Routes Europe-Asie sous tension : des contraintes opérationnelles inédites pour les compagnies européennes
Sous l’effet de l’extension du conflit au Moyen-Orient, l’Agence Européenne de la Sécurité Aérienne impose l’évitement de vastes zones aériennes incluant l’Iran, l’Irak, Israël et une large partie du Golfe.
Ces restrictions s’ajoutent aux fermetures déjà en vigueur liées à la guerre en Ukraine et aux tensions en Asie du Sud, réduisant drastiquement les routes disponibles entre l’Europe et l’Asie.
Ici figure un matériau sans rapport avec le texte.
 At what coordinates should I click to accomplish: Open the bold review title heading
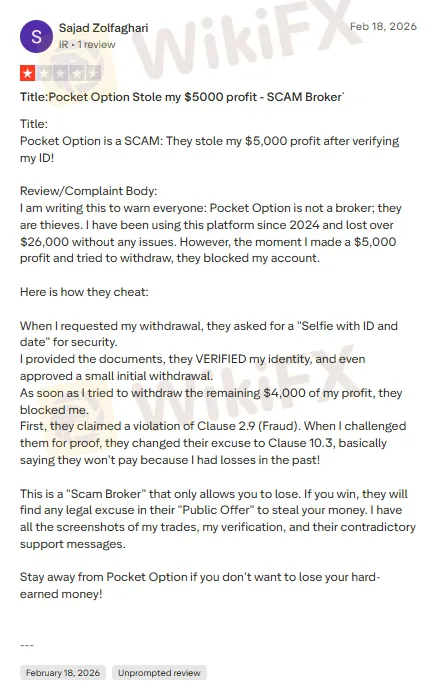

Le trafic est désormais concentré sur quelques corridors étroits via l’Azerbaïdjan et l’Asie centrale, entraînant une saturation des flux, une pression accrue sur le contrôle aérien et l’utilisation d’itinéraires inhabituels.
Les vols s’allongent de plusieurs milliers de kilomètres, augmentant les coûts de carburant, les temps de rotation et la complexité opérationnelle.
L’EASA a prolongé ses recommandations d’évitement jusqu’au 10 avril 2026, tout en alertant sur des risques multiples : prolifération de drones, brouillage GPS, menaces de missiles et incidents hybrides déjà observés en Europe.
Dans ce contexte, la sécurité reste assurée, mais les marges opérationnelles se réduisent fortement pour les équipages comme pour les contrôleurs.
L'analyse de l'APNA:
Ce que révèle cette crise, c’est une distorsion de concurrence devenue structurelle sur l’axe Europe-Asie. Les compagnies européennes sont contraintes de contourner des zones entières pour des raisons de sécurité légitimes, allongeant leurs routes, augmentant leurs coûts et dégradant leur productivité.
Dans le même temps, certaines compagnies, notamment chinoises, continuent d’exploiter des trajectoires plus directes via l’espace aérien russe, aujourd’hui fermé aux opérateurs européens. Le différentiel est massif : temps de vol réduits, consommation optimisée, meilleure utilisation des flottes. C’est l’une des clés expliquant leur domination actuelle à 80% du marché Chine-Europe.
Face à cette situation, la réponse européenne interroge. La logique voudrait que l’accès à l’espace aérien européen soit conditionné à des règles équitables d’exploitation. Ne pas interdire l’accès aux compagnies utilisant l’espace aérien russe revient à entériner une concurrence déloyale au détriment des opérateurs européens, posant la question de la souveraineté aérienne.